Movie Review: Dolittle
30th March 2020Since being released from the clutches of his Marvel Cinematic Universe contract, it’s nice to see that Robert Downey Jr. is utilising the creative choices and freedom available to him wisely. Instead of prepping himself for an Academy Awards campaign or even carving himself a comfortable career in solid supporting roles in various films, Robert Downey Jr. has made it his mission to handcraft nightmare fuel. A remake of the Dr. Dolittle franchise seemed rather redundant, and I don’t think I can name anyone that was clamouring for a remake of the Eddie Murphy pentalogy of film, which was in turn a remake of a Richard Fleisher 60s film. Still, if there’s one thing we can all agree on, it’s that what the public want is very different to what the public receive.
Downey Jr. stars as the titular doctor of doing little, thrusting a Welsh accent and a bedraggled disconnect with reality as he pumps animals full of various chemicals and drugs in the hopes of fixing them up. He’s a jumped-up veterinarian with a knack for adventure, which is why he is entrusted in finding a gem to cure a very ill member of the Royal Family. Hightailing it through various parts of the world that are so forgettably bland it all forms into one, large field, Dolittle sets off with his band of animals voiced by relatively famous actors and comedians.

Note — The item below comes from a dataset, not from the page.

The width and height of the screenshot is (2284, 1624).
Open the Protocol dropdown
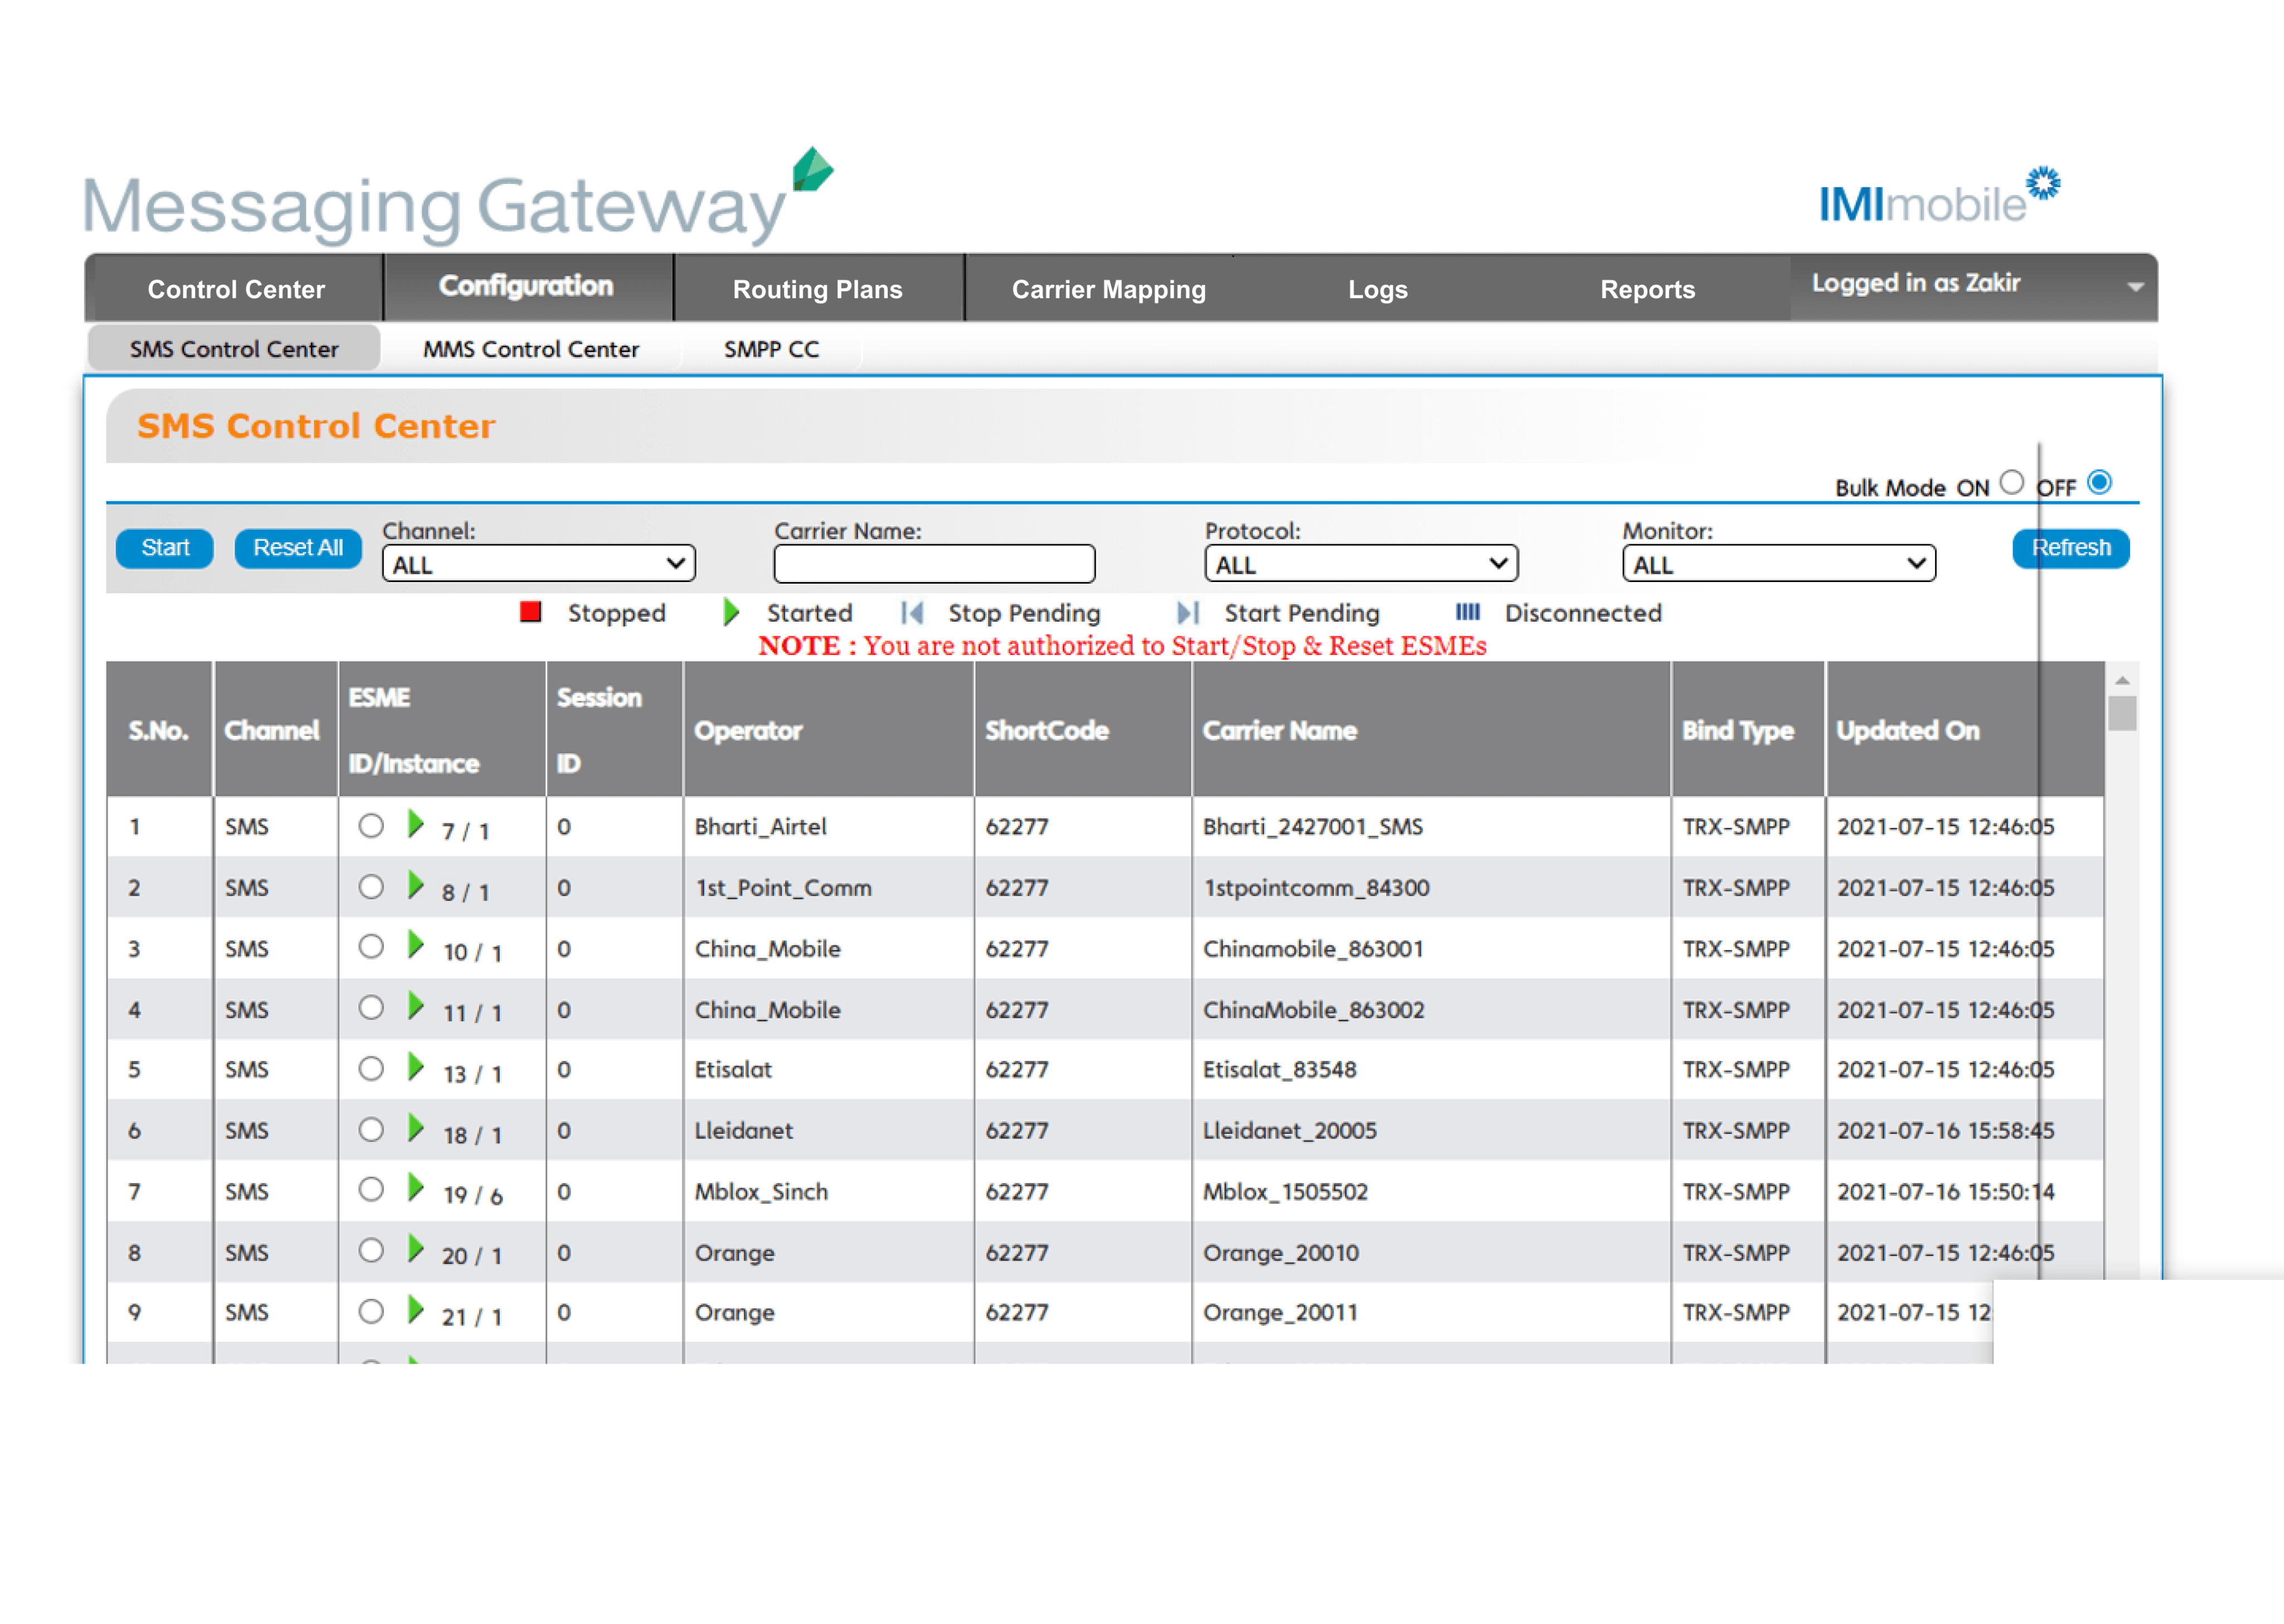(x=1361, y=564)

Pumping a nine-digit figure of cash into a film where Robert Downey Jr. talks to animals that aren’t actually there is a frankly terrifying image. It’s such a vile, foul movie that it’s hard to articulate just how preposterously bad it is. There is no salvation to be found in this decrepit piece of misery, no silver lining, no single outlying piece of enjoyability in any single second or frame of this film. It is sheer torture from the very first second until the bitter, toxic end.
I took no joy in watching through Dolittle, a movie so devoid of personality or any level of entertainment that it becomes an instantaneous mess to sit through. The so bad it’s good quality doesn’t even filter into this one, where the sheer substance and audacity on display is more than enough to annoy even the most casual of cinema goers. But if you want to see a movie where the climax of the film jumps from Robert Downey Jr. performing keyhole surgery on a mythical creature, followed by a scene where Jim Broadbent is arrested for treason, knock yourself out.